= Stateira (wife of Artaxerxes II) =

Achaemenid queen

Stateira (Στάτειρα; died about 400 BC) was an Achaemenid queen, consort of the Persian king Artaxerxes II and mother of his successor, Artaxerxes III.

== Biography ==

Stateira was the daughter of the Persian nobleman Hydarnes. She married Artaxerxes II, the oldest son of Darius II of Persia, and his wife Parysatis. Darius II probably wanted to establish good relations with an important noble family, from which Stateira was descended because her brother Terituchmes married Amestris, a daughter of Darius II. Terituchmes loved one of his half-sisters more than his royal bride and tried to start a rebellion. Therefore, according to legend, Parysatis had all the children of Hydarnes killed and only spared the life of Stateira at the request of her husband.

Artaxerxes II took over the Persian throne in 404 BC after the death of his father. Stateira seems to have been his only legal wife despite his numerous concubines. She bore a son, Artaxerxes, the heir to the throne, and probably other children. The queen's mother Parysatis and Stateira tried to be the key political influence on the king; so the women became bitter rivals.

Stateira was very popular with the people, allegedly because she left the curtains open when she drove in her carriage and because she talked to the ordinary people.

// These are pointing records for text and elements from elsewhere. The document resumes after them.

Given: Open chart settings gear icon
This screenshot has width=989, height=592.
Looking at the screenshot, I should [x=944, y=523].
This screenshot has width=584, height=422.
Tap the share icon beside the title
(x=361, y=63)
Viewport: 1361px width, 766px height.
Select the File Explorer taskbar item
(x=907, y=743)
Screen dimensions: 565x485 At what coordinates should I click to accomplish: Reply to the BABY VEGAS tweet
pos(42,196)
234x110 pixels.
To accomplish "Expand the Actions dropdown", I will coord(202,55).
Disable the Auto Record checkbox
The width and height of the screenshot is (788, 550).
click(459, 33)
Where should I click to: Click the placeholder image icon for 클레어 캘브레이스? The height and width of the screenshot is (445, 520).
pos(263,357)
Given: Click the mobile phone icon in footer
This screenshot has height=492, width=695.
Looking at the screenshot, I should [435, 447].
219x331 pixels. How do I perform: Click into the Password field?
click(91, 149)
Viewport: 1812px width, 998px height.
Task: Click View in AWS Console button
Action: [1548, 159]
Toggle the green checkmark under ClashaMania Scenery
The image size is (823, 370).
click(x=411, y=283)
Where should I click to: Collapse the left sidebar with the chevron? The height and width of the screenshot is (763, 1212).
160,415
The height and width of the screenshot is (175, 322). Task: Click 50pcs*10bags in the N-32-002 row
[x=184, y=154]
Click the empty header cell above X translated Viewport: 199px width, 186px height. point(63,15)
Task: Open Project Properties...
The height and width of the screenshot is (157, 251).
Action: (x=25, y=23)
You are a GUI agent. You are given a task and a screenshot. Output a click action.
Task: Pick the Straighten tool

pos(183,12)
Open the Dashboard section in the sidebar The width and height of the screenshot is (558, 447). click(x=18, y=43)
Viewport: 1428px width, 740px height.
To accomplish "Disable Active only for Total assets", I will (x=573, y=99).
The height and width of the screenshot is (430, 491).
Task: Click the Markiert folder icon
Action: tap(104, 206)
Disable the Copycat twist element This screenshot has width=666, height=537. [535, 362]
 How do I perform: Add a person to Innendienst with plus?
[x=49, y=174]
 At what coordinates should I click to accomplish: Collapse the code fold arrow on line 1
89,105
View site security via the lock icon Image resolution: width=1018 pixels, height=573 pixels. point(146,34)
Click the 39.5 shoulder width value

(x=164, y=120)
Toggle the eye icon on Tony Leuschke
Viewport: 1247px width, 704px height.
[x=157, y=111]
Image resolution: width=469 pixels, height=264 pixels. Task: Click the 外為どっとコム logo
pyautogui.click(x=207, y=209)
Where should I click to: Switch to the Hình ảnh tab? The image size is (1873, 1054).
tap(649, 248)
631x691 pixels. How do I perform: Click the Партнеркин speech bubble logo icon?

She supported her husband in his quarrel with his brother Cyrus the Younger and criticized her sharp-tongued mother-in-law, because Parysatis had helped her favorite son Cyrus in his attempt to win the Persian throne from his brother Artaxerxes II. Reportedly the intense hatred between the two women led Parysatis to encourage Artaxerxes II to take on concubines to hurt his wife. Stateira also publicly spoke up against the cruelties of the queen mother at the Persian court. For example, she criticized the brutal treatment of the eunuch Masabates and therefore intensified her conflict with Parysatis.

Finally Parysatis had Stateira murdered. Classical sources give different reasons for this deed. According to one version, Parysatis wanted to save the life of the Spartan commander Clearchus and his fellow generals, who had been taken prisoner by Tissaphernes, but Stateira had succeeded in persuading her husband to execute the prisoners. Therefore, Parysatis is supposed to have poisoned Stateira. Plutarch, in his biography of Artaxerxes II, did not believe this story. According to another tradition, Parysatis murdered her daughter-in-law because she realized that her son only felt true love for his wife. Plutarch reports that Parysatis performed the assassination with the help of a loyal servant named Gigis. She carved a bird with a poisoned knife in such a way that only one-half of the animal was mixed with the poison. This half was served to Stateira when they were dining together. The poisoned meal caused the painful death of Stateira.

== Posteriority ==
- Stateira plays a key role in the novel Callirhoe by the Greek author Chariton, who probably lived in the 1st or 2nd century AD.
- The Asteroid 831 Stateira, discovered in 1916, is named in her honour.